Défaillances cardiaques, faiblesse musculaire... La déficience en N-acétylneuraminate pyruvate lyase (NPL) entraine une maladie métabolique aux effets graves et encore méconnus. Bien qu’il n’existe encore aucun traitement de cette condition, une nouvelle étude dirigée par Alexey Pshezhetsky en étroite collaboration avec Nicolas Dumont du CHU Sainte-Justine a donné lieu à des avancées significatives dans la compréhension de son mécanisme d’action, mais également pour le développement d’un traitement potentiel qui permettrait le rétablissement des cellules musculaires.
La NPL : une enzyme essentielle au fonctionnement musculaire
Grâce à des tests réalisés sur des souris ayant la mutation répliquant la déficience en NPL, l’étude publiée le 30 juin dernier dans la revue Science Advances démontre le rôle essentiel de la NPL dans la fonction musculaire et la guérison suite à une blessure. Ainsi, la dégénérescence musculaire était associée à des anomalies dans la maturation et l’organisation des fibres musculaires, de même que dans les fonctions des mitochondries au sein des muscles, c’est-à-dire la partie des cellules produisant l’énergie. Ces anomalies étaient toutes attribuables à une déficience en NPL.
Bonne nouvelle : les chercheurs ont également démontré que l’on peut prévenir ou même renverser ces anomalies par l’administration orale d’un traitement appelé N-acétylmannoseamine. Ainsi, dans l’étude, l'administration orale de N-acétylmannoseamine à partir de la naissance a permis d’éviter la dégénérescence musculaire chez les souris ayant la mutation de déficience en NPL. Ces dernières avaient conservé une force musculaire normale à six semaines et ce, même après l’arrêt du traitement, ce qui suggère une restauration de la structure du muscle. En outre, ce même traitement a permis d’accélérer drastiquement le processus de guérison musculaire des souris ayant une déficience en NPL.
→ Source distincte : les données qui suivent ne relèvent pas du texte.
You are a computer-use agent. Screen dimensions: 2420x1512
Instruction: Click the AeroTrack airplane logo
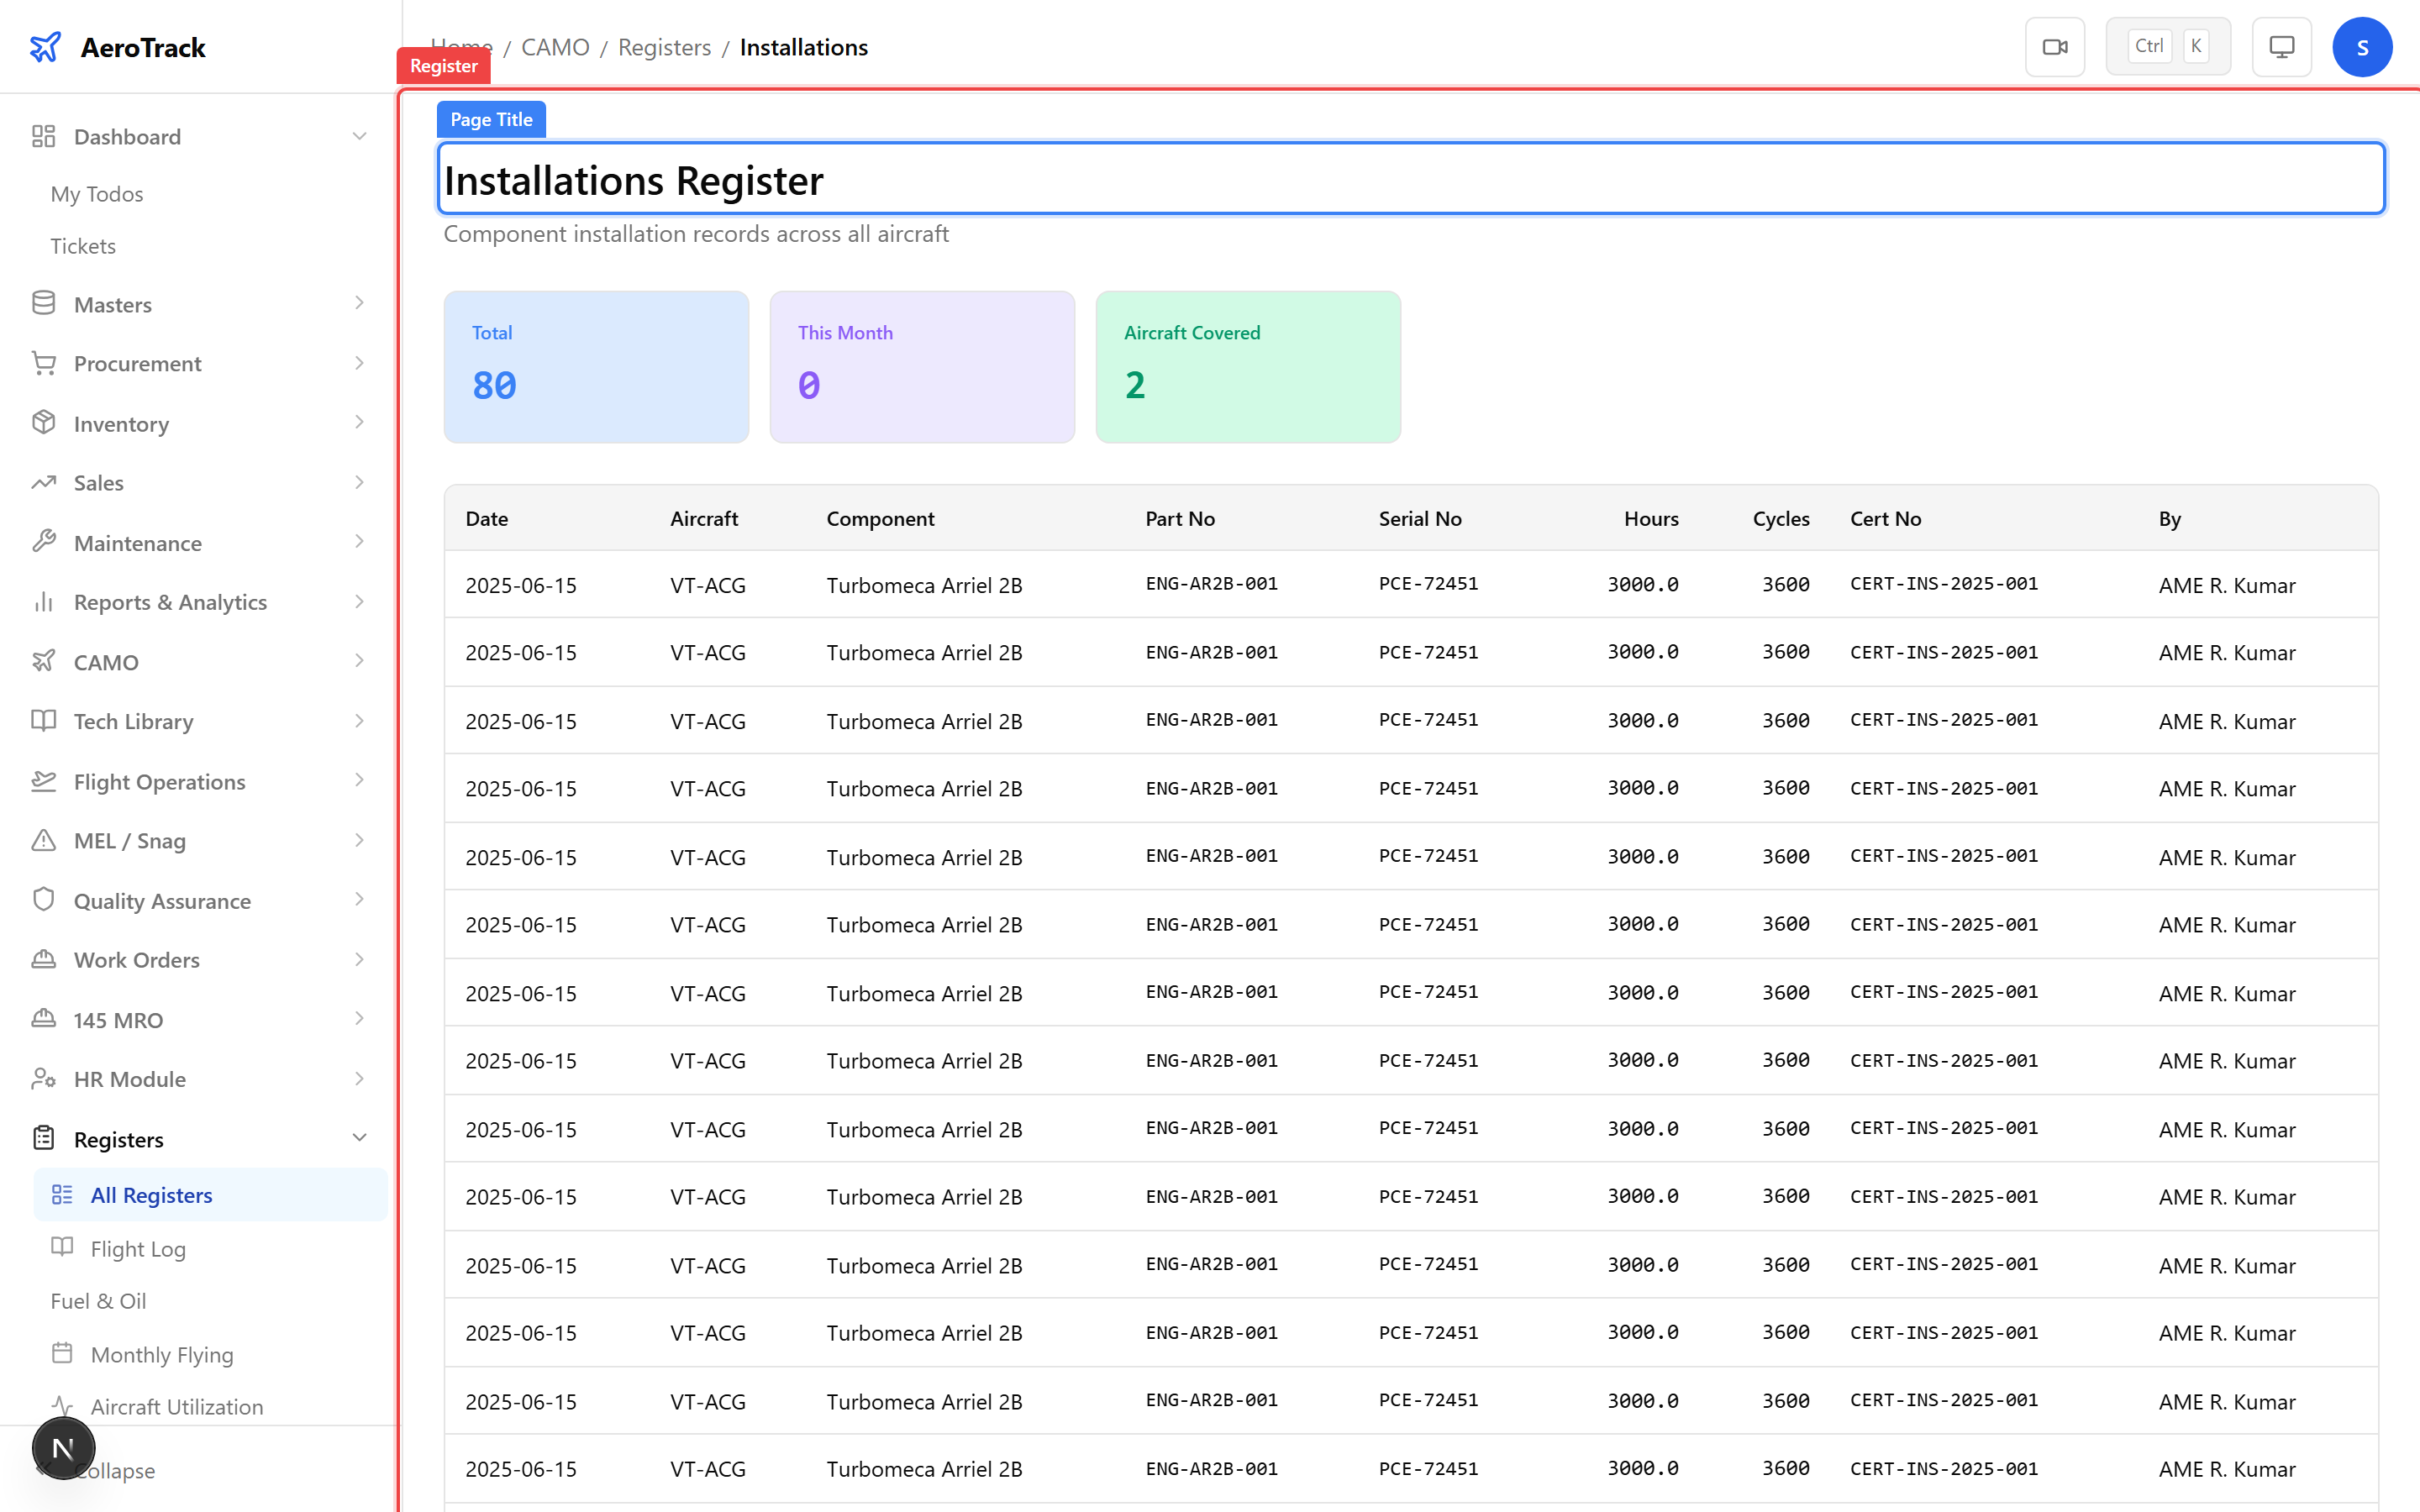(46, 46)
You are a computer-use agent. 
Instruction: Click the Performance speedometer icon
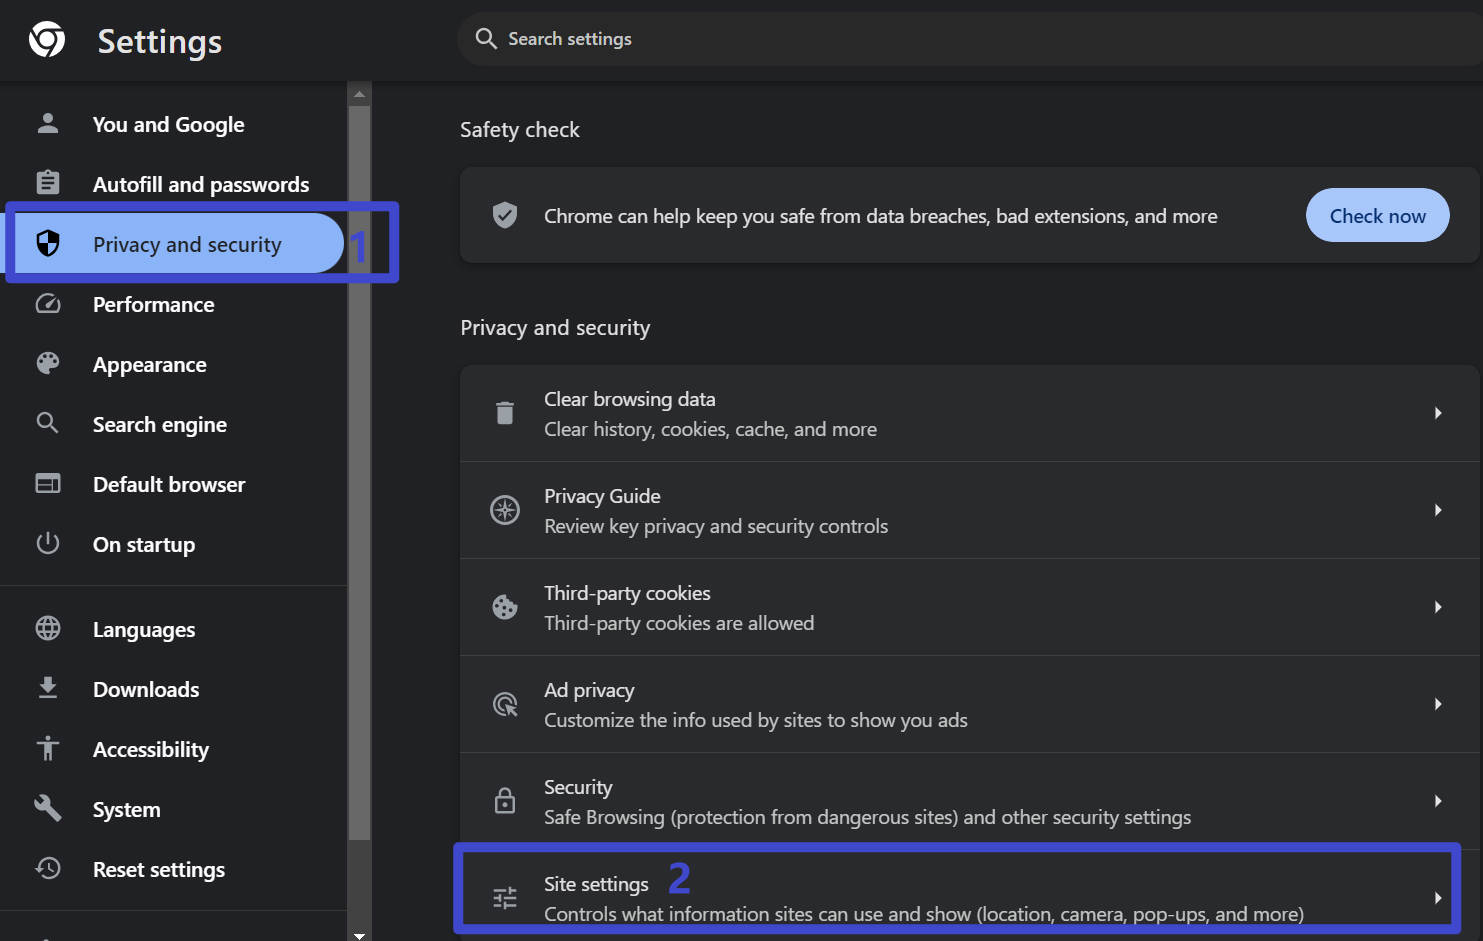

« Ces résultats préliminaires indiquent que les patientes et patients souffrant d’un déficit en NPL pourraient bénéficier d’un diagnostic rapide et de ce traitement qui permet la réduction des conséquences adverses liées à une telle condition », se réjouit Alexey Pshezhetsky, également professeur titulaire à l’Université de Montréal. Le traitement est d’autant plus prometteur qu’il a déjà été utilisé en essai clinique pour d’autres conditions, sans effet secondaire notable. L’étude soutient ainsi la nécessité de mener des essais cliniques pour vérifier l’efficacité de ce traitement chez les humains.
De gauche à droite : Nicolas Dumont, Alexey Pshezhetsky et Afitz Da Silva, premier auteur de la publication. Photo © CHU Sainte-Justine (Véronique Lavoie)
Une première étape prometteuse
L’étude démontre le rôle essentiel de la NPL dans la fonction et la régénérescence musculaires. Ces résultats sont prometteurs non seulement pour le déficit en NPL, mais aussi possiblement pour d’autres formes de dégénérescence musculaire. « Des tests supplémentaires pourront confirmer si le déficit en NPL peut être généralisé à d’autres maladies musculaires dégénératives qui touchent des milliers de personnes en Amérique du Nord et servir de biomarqueur général », souligne Nicolas Dumont, aussi professeur à l’Université de Montréal.
À propos de l’étude
L’article « N-acetylneuraminate pyruvate lyase controls sialylation of muscle glycoproteins essential for muscle regeneration and function » par Afitz Da Silva, J. Dort, S. Orfi, X. Pan, S. Huang, I. Kho, E. Heckel, G. Muscarnera, P.P. Van Vliet, L. Sturiale, A. Messina, D.A. Romeo, C.D.M. Van Karnebeek, X.-Y. Wen, A. Hinek, T. Molina, G. Andelfinger, B. Ellezam, Y. Yamanaka, H.J. Olivos, C.R. Morales, J.-S. Joyal, D.J. Lefeber, D. Garozzo, Nicolas A. Dumont et Alexey V. Pshezheztsy, a été publié le 30 juin 2023 dans Science Advances. Le financement de l’étude a été assuré par les Instituts de recherche en santé du Canada (IRSC), le Réseau canadien de glycomique et le Réseau canadien sur les modèles et mécanismes des maladies rares.